Art by Dadu Shin
Editor's Note

Repeating Ourselves

The déjà vu and indifference of Election 2024.

June 10, 2024

Stop me if you’ve heard this one before: In April,​​ the Donald Trump campaign and the Republican National Committee announced the “most extensive and monumental election integrity program in the nation’s history.” The plan involved more than a hundred thousand attorneys and volunteers posted in competitive states, plus an “Election Integrity Hotline” ready to take your call. About a week later, Christina Bobb—the RNC senior counsel for election integrity, and a former host on the pro-Trump One America News Network—was supposed to appear at an online recruitment session for poll-watchers. But she didn’t show. It was reported that she’d just been indicted in Arizona for, among other things, fraud related to the election.

It’s one of those stories—almost hard to believe, if it weren’t so familiar—that has come to characterize political coverage in the Trump years. Statements that are true—“Election integrity is the foundation of our democracy,” Michael Whatley, the chair of the RNC, said—get refracted through the looking glass. And plotlines repeat: the RNC ran a similar, albeit smaller, election integrity program in 2022. Trump has been grousing about fraud since he ran for president the first time, warning of “rigged” elections; without evidence, he claimed that he lost the popular vote in 2016 because as many as five million “illegal” immigrants voted against him. Before and after Election Day 2020 he cast aspersions on mail-in voting, people voting in the wrong state, “dead people” voting, double-counted votes, “suspicious” votes, and votes that “dropped mysteriously.” In Georgia, the secretary of state, a Republican, affirmed that Trump had lost and that there was no systemic fraud. “Sad but true,” he told George Stephanopoulos on ABC. “I wish he would have won.”
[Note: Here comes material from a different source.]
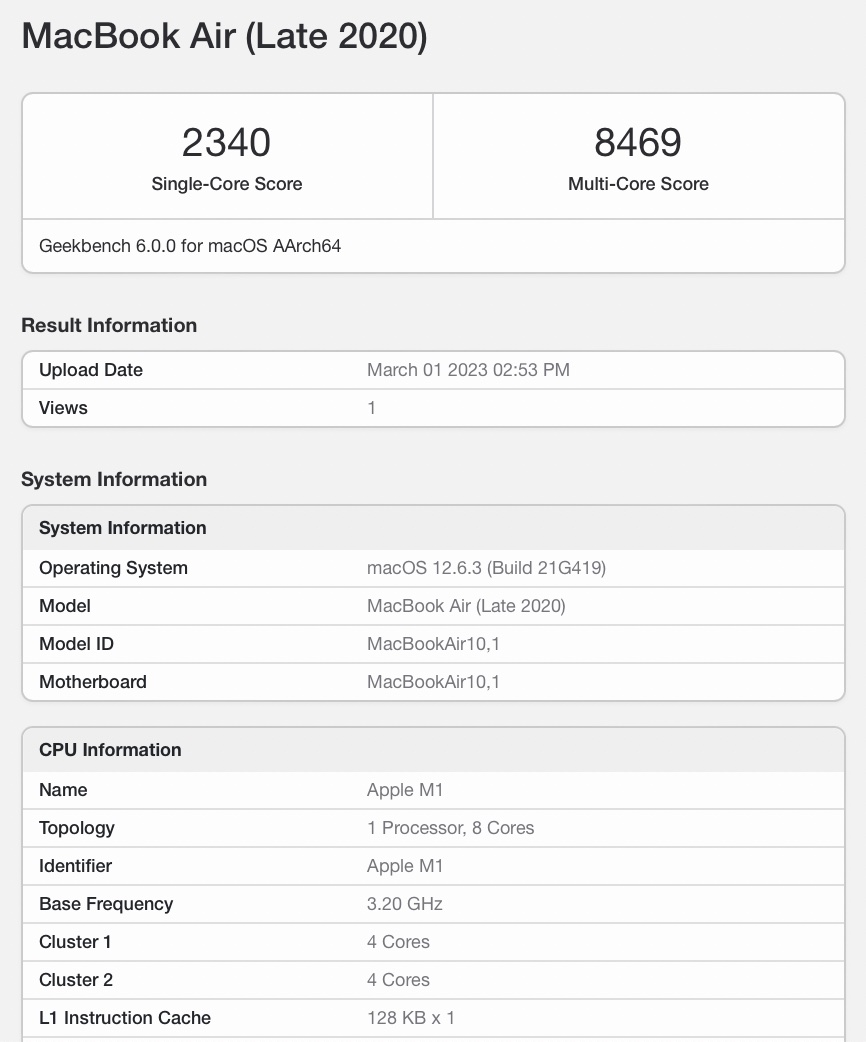Click the Multi-Core Score panel
The height and width of the screenshot is (1042, 866).
638,155
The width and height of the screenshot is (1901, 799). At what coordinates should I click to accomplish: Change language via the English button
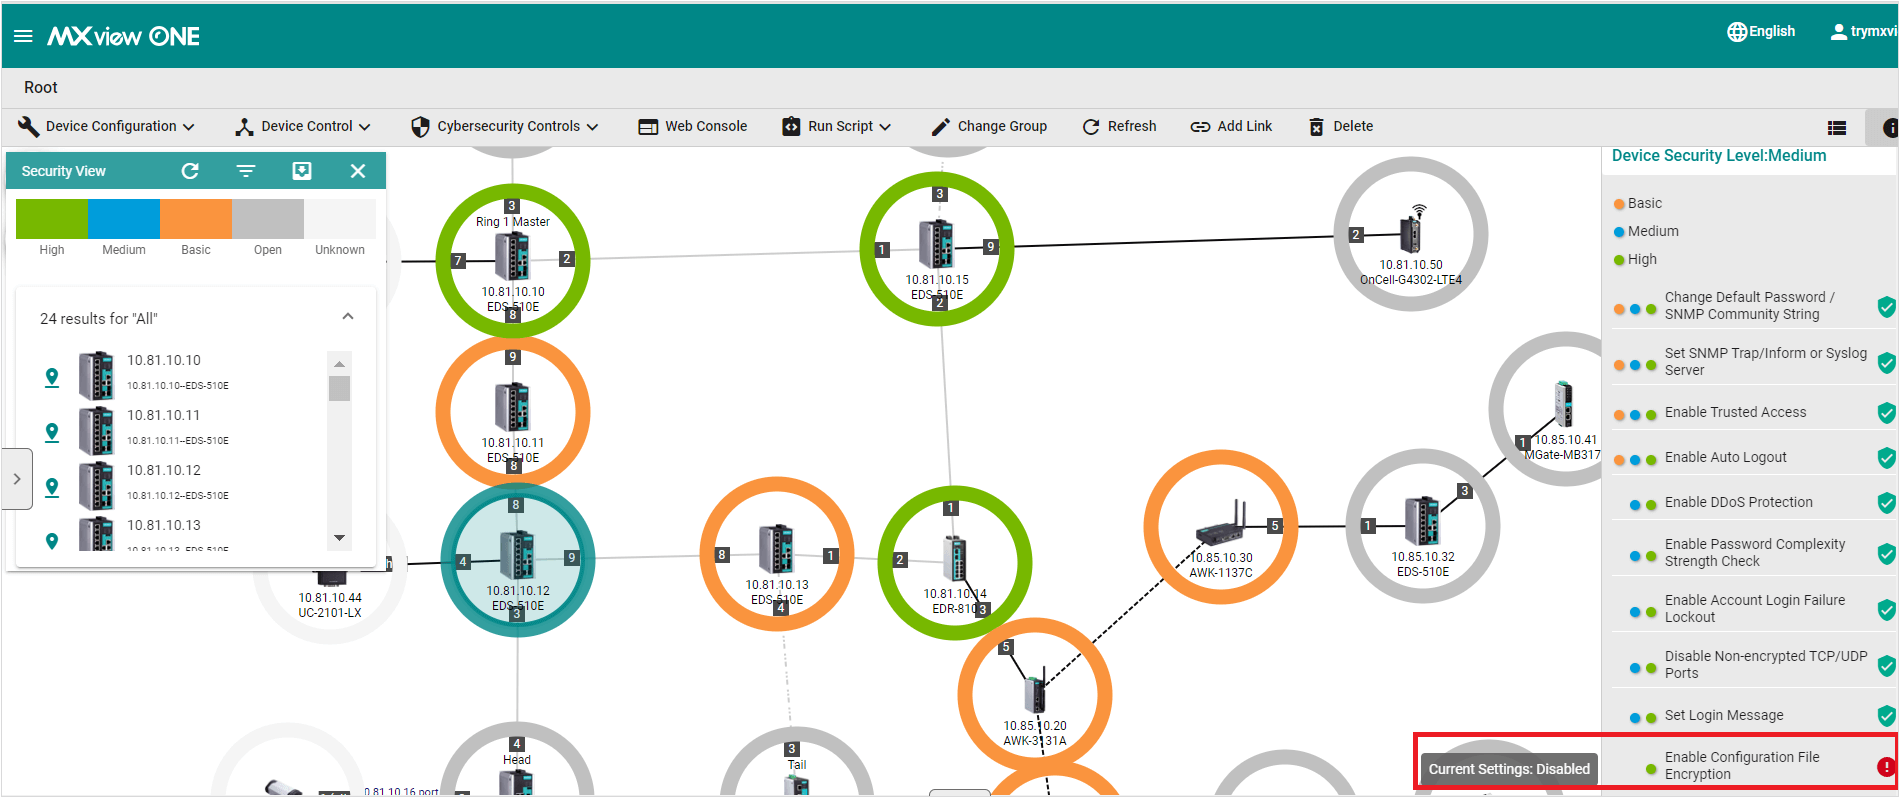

Trump continues to deny the 2020 results, and to reprise doubts in advance of November. “They are allowing these people to come in—people that don’t speak our language—they are signing them up to vote,” he said in January at a rally in Iowa. His recent criminal conviction in the Stormy Daniels hush-money case was, he said, another “rigged” disgrace. Repetition is just fine from the Trump campaign’s point of view; as Olivia Nuzzi wrote recently in New York magazine: “If it feels like 2016 again, great.” Eric Wilson, a Republican digital strategist, told Politico, “What most campaigns have to do is create their own news, and get people to care about their campaign when it’s not in the news. Trump is going to benefit from wall-to-wall coverage on all the cable networks and live tweets from the courtroom about what’s going on during the trial.” (Politico found that the collected legal cases against Trump have proved to be “the most effective tool” he has in fundraising; the campaign claims that a Republican donation processing platform crashed after the verdict was announced.)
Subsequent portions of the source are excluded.